# [Text shown]
□ □ □ □ □
Oral oncolytics are frequently used in cancer treatment and they make up approximately 25% of the medications in the oncology pipeline
Oral oncolytics are frequently used in cancer treatment and they make up approximately 25% of the medications in the oncology pipeline. At the 36th Annual ONS Congress in Boston, Massachusetts, the ONS Chemotherapy Special Interest Group (SIG) hosted a presentation covering management strategies for patients taking oral oncolytics.
Oral agents provide a variety of benefits versus standard infusion chemotherapy. Patients self-administer the treatment, so it can empower them with an increased sense of control over their therapy. Self-administrating medication also translates into fewer clinic visits, which results in an overall shorter treatment time. Additionally, patients are managing their therapy at home or at work, so their cancer has a less disruptive effect on their everyday life.
The patient empowerment offered by oral oncolytics also introduces challenges. Self-management of the therapy triggers issues with under- or over-adherence. Side effects, including nausea, forgetfulness, and drowsiness, may lead patients to skip or decrease doses. Alternately, a belief that the treatment is not working may lead to independent dose increases.
Self-management also increases a patient’s responsibility for recognizing and reporting the side effects of the treatment. Side effects that are easily treated at an early stage can advance to dangerous levels if mismanaged or neglected.
The high expense of oral oncolytics also becomes a burden. The cost or lack of reimbursement can result in patients adjusting dosages to prolong a prescription.
Patient nonadherence to oral oncolytics presents several ramifications. To start, not following dosage requirements affects the efficacy of the treatment. This will likely cause disease progression, which can result in an unnecessary change in treatment. Taking the medication too close together or at the wrong time can also increase toxicities.
Nonadherence not only affects the individual patient, but it also impacts the healthcare system as a whole. Dosage mismanagement leads to increased consumption of healthcare resources through more physician visits and hospital stays.
A patient’s oncology team can improve adherence to oral agents by following the guidelines for safe administration of the medications that are outlined in the 2009 ASCO/ONS Chemotherapy Safety Standards. The ONS Chemotherapy SIG also had specific recommendations for both oncologists and nurses.
Oncologists can use several approaches to improve patient adherence to oral agents. Simplifying medication regimens facilitates adherence through decreased patient confusion. Listening to the patient and reinforcing adherent behaviors will also help. When patients have issues with costs or reimbursement, physicians should be able to answer their questions or refer them to additional resources.
The starting point for oncology nurses with oral agents is educating themselves on the treatments and side-effect profiles. This will allow them to accurately identify patients who are appropriate candidates for the modality.
Educational interventions for patients starting oral regimens then become crucial. Patients must understand the proper use of the medications, the side-effect profile and its symptoms, and the consequences of nonadherence.
Monitoring patient adherence will also help. Nurses can develop and utilize tools to track and support patients. This will also facilitate early interventions, such as a change in dosing plan.
Finally, nurses can help patients with insurance coverage get reimbursed for the cost of these drugs. For those without coverage or whose coverage has maxed out, nurses can locate patient assistance programs (pharmaceutical companies or nonprofits) to help them obtain their oral medications.
□ □ □ □ □
# [Extracted information]
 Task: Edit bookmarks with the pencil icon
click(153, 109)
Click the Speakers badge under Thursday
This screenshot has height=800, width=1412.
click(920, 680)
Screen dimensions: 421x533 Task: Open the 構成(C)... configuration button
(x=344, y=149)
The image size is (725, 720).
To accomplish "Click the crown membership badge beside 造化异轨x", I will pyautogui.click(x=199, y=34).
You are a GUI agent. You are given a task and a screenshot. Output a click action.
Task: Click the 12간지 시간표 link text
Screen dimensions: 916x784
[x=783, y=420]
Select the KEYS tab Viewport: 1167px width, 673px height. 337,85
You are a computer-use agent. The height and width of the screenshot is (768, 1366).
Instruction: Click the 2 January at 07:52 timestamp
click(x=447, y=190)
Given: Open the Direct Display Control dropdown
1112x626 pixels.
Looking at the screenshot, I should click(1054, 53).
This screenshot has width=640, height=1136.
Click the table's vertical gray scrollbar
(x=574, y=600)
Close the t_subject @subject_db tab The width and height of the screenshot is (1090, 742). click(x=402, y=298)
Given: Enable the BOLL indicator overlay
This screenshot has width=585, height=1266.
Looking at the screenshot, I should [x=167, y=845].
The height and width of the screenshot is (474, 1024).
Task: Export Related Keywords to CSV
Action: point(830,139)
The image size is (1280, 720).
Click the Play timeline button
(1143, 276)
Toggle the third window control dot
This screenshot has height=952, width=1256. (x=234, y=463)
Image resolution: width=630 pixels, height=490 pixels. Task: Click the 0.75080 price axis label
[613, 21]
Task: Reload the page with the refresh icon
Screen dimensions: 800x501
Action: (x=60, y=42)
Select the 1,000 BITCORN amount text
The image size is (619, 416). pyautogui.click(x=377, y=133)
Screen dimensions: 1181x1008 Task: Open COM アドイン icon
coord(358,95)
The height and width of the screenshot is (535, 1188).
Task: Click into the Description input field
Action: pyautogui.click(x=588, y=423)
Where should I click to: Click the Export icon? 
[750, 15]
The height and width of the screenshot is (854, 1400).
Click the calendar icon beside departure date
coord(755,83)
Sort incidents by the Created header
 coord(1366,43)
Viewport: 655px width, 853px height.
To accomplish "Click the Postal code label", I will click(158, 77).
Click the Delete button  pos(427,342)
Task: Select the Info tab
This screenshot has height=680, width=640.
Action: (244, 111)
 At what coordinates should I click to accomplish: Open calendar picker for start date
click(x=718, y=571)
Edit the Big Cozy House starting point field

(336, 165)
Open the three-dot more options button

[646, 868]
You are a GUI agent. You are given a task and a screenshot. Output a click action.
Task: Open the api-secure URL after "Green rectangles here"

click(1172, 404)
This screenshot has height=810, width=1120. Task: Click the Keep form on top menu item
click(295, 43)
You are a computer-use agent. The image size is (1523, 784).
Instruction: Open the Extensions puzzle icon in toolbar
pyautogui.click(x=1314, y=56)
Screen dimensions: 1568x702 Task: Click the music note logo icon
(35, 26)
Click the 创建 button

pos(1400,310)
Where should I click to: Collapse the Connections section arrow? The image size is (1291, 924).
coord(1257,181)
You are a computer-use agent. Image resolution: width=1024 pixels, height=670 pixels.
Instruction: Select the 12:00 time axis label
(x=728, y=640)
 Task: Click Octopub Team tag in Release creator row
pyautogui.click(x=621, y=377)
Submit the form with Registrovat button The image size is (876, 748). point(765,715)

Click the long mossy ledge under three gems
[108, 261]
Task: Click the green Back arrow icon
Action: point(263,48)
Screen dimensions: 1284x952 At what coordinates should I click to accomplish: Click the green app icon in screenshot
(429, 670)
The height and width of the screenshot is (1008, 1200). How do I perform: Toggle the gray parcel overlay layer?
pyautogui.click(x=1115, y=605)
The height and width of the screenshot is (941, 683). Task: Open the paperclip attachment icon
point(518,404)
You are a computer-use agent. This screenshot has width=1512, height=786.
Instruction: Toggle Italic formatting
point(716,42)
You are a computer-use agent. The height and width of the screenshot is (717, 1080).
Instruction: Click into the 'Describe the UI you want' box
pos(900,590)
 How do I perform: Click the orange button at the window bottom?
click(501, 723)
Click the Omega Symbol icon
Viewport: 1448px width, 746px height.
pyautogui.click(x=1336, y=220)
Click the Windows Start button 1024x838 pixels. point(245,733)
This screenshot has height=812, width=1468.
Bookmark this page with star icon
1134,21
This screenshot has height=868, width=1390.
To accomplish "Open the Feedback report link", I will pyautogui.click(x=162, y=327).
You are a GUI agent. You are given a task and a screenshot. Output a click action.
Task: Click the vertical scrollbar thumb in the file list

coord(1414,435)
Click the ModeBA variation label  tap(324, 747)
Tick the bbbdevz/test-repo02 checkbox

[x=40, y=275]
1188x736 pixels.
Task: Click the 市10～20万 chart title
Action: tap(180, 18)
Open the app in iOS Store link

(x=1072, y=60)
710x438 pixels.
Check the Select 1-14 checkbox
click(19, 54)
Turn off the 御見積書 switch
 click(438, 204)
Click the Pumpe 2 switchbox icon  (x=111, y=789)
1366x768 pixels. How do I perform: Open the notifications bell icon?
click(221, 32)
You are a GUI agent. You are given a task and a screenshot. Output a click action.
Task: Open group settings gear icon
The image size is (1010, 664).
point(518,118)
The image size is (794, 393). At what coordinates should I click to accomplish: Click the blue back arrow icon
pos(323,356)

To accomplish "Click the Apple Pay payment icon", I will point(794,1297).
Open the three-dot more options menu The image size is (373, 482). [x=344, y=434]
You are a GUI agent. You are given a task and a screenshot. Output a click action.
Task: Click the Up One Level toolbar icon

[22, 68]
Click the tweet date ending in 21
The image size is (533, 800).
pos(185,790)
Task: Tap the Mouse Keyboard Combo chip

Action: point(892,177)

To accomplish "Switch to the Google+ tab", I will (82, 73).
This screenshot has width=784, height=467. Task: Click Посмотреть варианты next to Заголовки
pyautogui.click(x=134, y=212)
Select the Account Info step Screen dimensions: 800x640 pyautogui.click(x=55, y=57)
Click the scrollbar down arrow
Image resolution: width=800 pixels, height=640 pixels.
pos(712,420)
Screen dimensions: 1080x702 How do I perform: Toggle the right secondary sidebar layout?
□ □ □ □ □
# [Actions to take]
1 > Do these statements agree with the text on oral oncolytics? For each, answer yes or no and quote the words of the text that decide it.
(a) Oral oncolytics account for about a quarter of the medications in the oncology pipeline.
(b) Patients who self-administer their medication need more clinic visits.
(c) The presentation took place at the 36th Annual ONS Congress in Chicago.
2 > Extract everything from "The high expense" down to "also increase toxicities." in the text on oral oncolytics, copying it word for word.

# [Solutions to the problems]
1 >
(a) Yes: "they make up approximately 25% of the medications in the oncology pipeline"
(b) No: "Self-administrating medication also translates into fewer clinic visits"
(c) No: "At the 36th Annual ONS Congress in Boston, Massachusetts"

2 >
The high expense of oral oncolytics also becomes a burden. The cost or lack of reimbursement can result in patients adjusting dosages to prolong a prescription.
Patient nonadherence to oral oncolytics presents several ramifications. To start, not following dosage requirements affects the efficacy of the treatment. This will likely cause disease progression, which can result in an unnecessary change in treatment. Taking the medication too close together or at the wrong time can also increase toxicities.